(The records)

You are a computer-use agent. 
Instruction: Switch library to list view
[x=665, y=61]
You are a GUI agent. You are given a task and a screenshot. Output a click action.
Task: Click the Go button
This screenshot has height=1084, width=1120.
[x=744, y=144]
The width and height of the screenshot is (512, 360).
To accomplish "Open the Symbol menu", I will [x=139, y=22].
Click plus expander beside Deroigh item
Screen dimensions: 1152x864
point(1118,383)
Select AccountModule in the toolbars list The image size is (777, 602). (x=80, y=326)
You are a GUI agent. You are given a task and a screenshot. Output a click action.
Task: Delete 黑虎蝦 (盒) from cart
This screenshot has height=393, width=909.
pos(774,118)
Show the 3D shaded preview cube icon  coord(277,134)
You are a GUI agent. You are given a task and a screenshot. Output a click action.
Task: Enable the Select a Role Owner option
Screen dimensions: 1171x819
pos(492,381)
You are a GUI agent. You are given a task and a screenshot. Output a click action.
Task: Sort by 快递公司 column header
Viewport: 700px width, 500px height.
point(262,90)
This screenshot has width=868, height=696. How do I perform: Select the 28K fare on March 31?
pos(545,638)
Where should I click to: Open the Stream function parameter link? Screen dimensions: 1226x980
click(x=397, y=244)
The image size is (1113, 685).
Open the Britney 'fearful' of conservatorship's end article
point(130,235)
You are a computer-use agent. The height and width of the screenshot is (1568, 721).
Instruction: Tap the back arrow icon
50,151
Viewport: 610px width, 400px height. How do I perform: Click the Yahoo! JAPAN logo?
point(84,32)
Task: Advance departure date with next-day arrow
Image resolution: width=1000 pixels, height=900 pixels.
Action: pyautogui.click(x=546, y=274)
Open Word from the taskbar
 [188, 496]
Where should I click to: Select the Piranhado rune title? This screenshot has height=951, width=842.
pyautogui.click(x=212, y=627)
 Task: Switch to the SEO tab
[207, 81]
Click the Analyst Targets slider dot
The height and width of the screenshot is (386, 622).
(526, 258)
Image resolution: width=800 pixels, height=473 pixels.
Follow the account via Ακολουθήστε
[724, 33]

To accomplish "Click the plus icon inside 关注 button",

(End The records)

◆ Task objective: Nothing but a number should be given: the count of lines in the data above with the word "computer".

◆ Exercise answer: 2